My awesome friend: (laughing) “That’s true.”
Me: “I’ve had a really shitty week. Yours just got way goofier than mine, so can I please buy my friend a drink for inadvertently making me feel better about my crappiness.”
My awesome friend: (sarcasm dripping) “gee, thanks!” (laughing now, slaps my hand, end in hug) “Thank you!” “Cheers!”

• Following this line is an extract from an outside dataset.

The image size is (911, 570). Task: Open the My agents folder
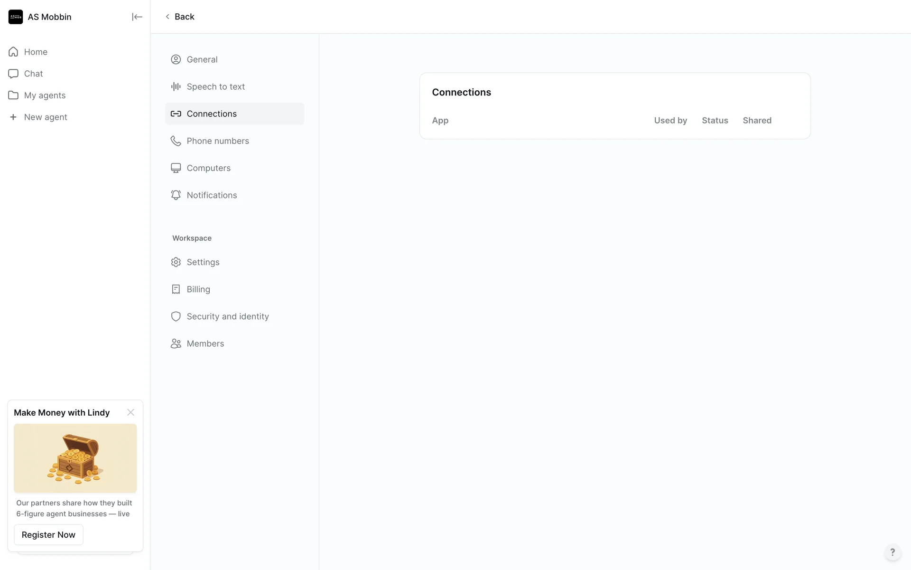45,95

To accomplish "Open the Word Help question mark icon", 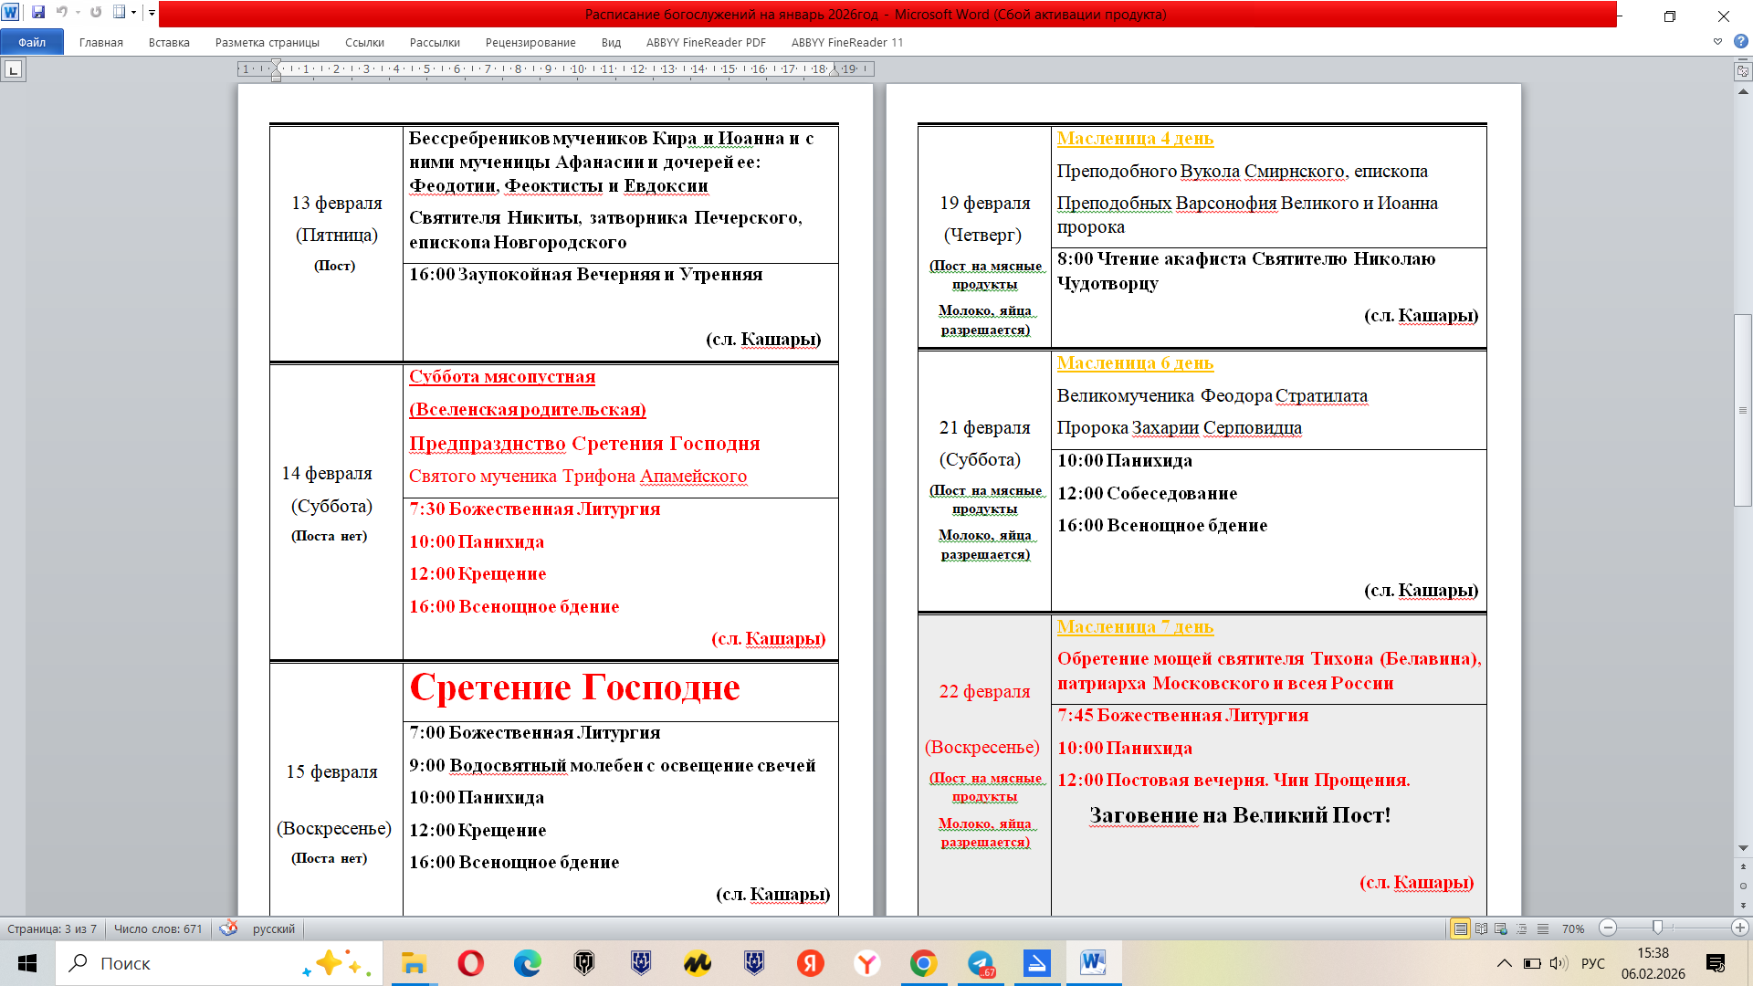I will (x=1740, y=42).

Any place that has the style to play silent films via a projector screen as part of the ambient background is pretty swell, by my standards. 🙂
It’s kind of a weird dynamic, you know… this sort of exchange goes back and forth among friends who dine together so many times. Why is it that we feel so funky/funny and a little bit odd when a friend wants to pick up our dinner? Anytime I offer to pick up the check for a friend, it’s a BATTLE! And I do the same thing; I may as well be a gladiator dueling with my debit card against my friends — I’ve even had the check jacket yanked away from me and held over her head, out of my reach so I couldn’t tuck in my card.
And I’m touched at these moments, but a little bit embarrassed, as if it’s weird for me to accept a friend’s generosity. And it goes around and around and around, as if we’re twirling around a mulberry bush or something. Hmm. Funny, little, American girls.